A família era cristã, e ela conhecia o Evangelho, mas, em 1874, aos 21 anos, foi confrontada com a necessidade de priorizar o Reino de Deus em todas as áreas de sua vida. Isso aconteceu durante uma conferência em que aprendeu sobre a importância da oração e da leitura bíblica diárias. Seu coração foi avivado permanentemente naqueles cultos. Carregar o nome dEle com tudo o que está envolvido nisto […] é o chamado para o qual vale realmente a pena considerar todas as coisas como perda, escreveu em seu diário, na ocasião.
A partir daquele momento, Lilias Trotter deixava o conforto de sua casa para se dedicar ao trabalho social e à evangelização. Entre os alvos de suas ações, estavam as mulheres que andavam pelo entorno da Estação Vitória, conhecido reduto de prostituição da cidade, na época. Circular à noite por aquele local não era recomendável para uma moça, especialmente na sua posição. Entretanto, ela não se importava com os riscos.
Paralelamente à sua paixão pela obra de evangelização, a jovem tinha inclinação para o desenho e a pintura. Em uma viagem com a mãe a Veneza, na Itália, em 1876, conheceu o famoso crítico de arte John Ruskin (1819-1900), a maior autoridade de toda a Europa em artes plásticas naquele tempo. Ruskin ficou encantado assim que viu, pela primeira vez, algumas aquarelas da jovem. Estava convencido de que Trotter era dotada de grande talento e estava disposto a fazer dela uma das maiores artistas vivas da Inglaterra. Ele a convidou para ser sua pupila. Se aceitasse estudar sob a tutela dele, o futuro de Lilias Trotter estaria traçado: iria tornar-se, sem dúvida, uma famosa e prestigiada pintora.
Contudo, após um tempo de oração, declinou o convite, com a certeza de que aquele não era o futuro que o Senhor lhe havia designado. Não posso me entregar à pintura desta forma e continuar a buscar em primeiro lugar a Deus e a Sua justiça, escreveu a uma amiga. Ela manteve o trabalho social e de evangelização em Londres, porém, alguns anos depois, sentiu-se atraída pela obra missionária transcultural. Trotter revelou a uma amiga que, em todas as vezes que orava, as palavras Norte da África ressoavam em sua alma como se uma voz a estivesse chamando.
Poder da intercessão – Assim, em março de 1888, aos 35 anos, ela e duas amigas desembarcaram em Argel, capital da Argélia. Não tinham apoio financeiro de uma agência missionária, nem conheciam qualquer pessoa na cidade e não falavam árabe. Tudo o que sabíamos era que precisávamos estar ali, revelou Lilias Trotter, tempos mais tarde. A princípio, dedicaram-se a estudar a língua árabe e a aprender tarefas domésticas, uma vez que nenhuma delas jamais havia tido esse tipo de atribuição.

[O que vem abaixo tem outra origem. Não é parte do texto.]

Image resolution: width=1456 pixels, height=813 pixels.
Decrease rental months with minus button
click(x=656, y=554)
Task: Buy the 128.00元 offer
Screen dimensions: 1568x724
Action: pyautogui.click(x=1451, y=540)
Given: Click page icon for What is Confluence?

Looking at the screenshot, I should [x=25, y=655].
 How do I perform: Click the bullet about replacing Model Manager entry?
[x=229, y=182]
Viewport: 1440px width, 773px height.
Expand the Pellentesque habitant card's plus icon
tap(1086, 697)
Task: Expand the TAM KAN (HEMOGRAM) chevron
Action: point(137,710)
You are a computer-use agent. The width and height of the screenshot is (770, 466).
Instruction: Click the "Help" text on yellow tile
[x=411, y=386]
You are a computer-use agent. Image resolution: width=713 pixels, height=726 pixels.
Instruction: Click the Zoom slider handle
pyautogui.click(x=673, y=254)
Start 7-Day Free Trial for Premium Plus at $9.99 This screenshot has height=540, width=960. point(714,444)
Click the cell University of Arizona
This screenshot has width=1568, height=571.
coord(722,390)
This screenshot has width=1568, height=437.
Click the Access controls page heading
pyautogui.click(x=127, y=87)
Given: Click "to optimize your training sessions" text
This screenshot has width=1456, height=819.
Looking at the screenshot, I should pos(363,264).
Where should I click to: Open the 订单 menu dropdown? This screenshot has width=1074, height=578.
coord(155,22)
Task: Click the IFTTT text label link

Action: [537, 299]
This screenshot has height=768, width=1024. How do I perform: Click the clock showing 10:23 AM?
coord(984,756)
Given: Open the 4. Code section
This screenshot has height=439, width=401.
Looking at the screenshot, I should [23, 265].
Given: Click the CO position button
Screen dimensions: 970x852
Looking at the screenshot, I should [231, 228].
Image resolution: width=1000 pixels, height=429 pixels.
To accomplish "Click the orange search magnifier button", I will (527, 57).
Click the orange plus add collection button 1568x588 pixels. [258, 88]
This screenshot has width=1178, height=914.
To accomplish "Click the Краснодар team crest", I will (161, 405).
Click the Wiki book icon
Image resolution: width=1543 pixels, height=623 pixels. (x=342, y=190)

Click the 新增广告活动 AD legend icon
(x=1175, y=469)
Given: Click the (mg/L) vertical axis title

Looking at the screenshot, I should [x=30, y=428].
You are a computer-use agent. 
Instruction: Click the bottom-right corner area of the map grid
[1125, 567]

Lilias passava longos períodos sozinha, nas colinas, orando por Argel, observando o mar e aguardando que a onda do Espírito Santo varresse o mundo muçulmano. Trotter era contemporânea do missionário norte-americano Samuel Zwemer (1867-1952), conhecido como o “apóstolo do Islã”. Com Zwemer, ela aprendeu muito sobre o poder da intercessão capaz de romper as barreiras espirituais e alcançar as almas presas pelos laços do adversário.
Ao longo das quatro décadas seguintes, Lilias Trotter viajou – muitas vezes, sobre a corcova de um camelo – a várias partes do Norte da África. Ela foi a primeira mulher europeia a pisar em muitos desses lugares e fundou vários pontos de pregação. Lilias escrevia em seu diário todos os dias e pintava aquarelas com as paisagens que conhecia em suas andanças. Em um desses escritos, ela exulta: Oh, como é bom que tenha sido enviada para cá, para tamanha beleza.
Trotter é autora de vários livros. Em 1919, começou a escrever folhetos e ajudou no trabalho de tradução dos evangelhos de Lucas e João para o árabe coloquial. Também escrevia histórias em parábolas, que ela mesma ilustrava, despertando grande interesse dos leitores. O ministério, entretanto, não era um mar de rosas. A perseguição implacável aos convertidos ao Evangelho, inúmeras vezes, entristecia seu coração. Muitos morriam envenenados pelos próprios parentes.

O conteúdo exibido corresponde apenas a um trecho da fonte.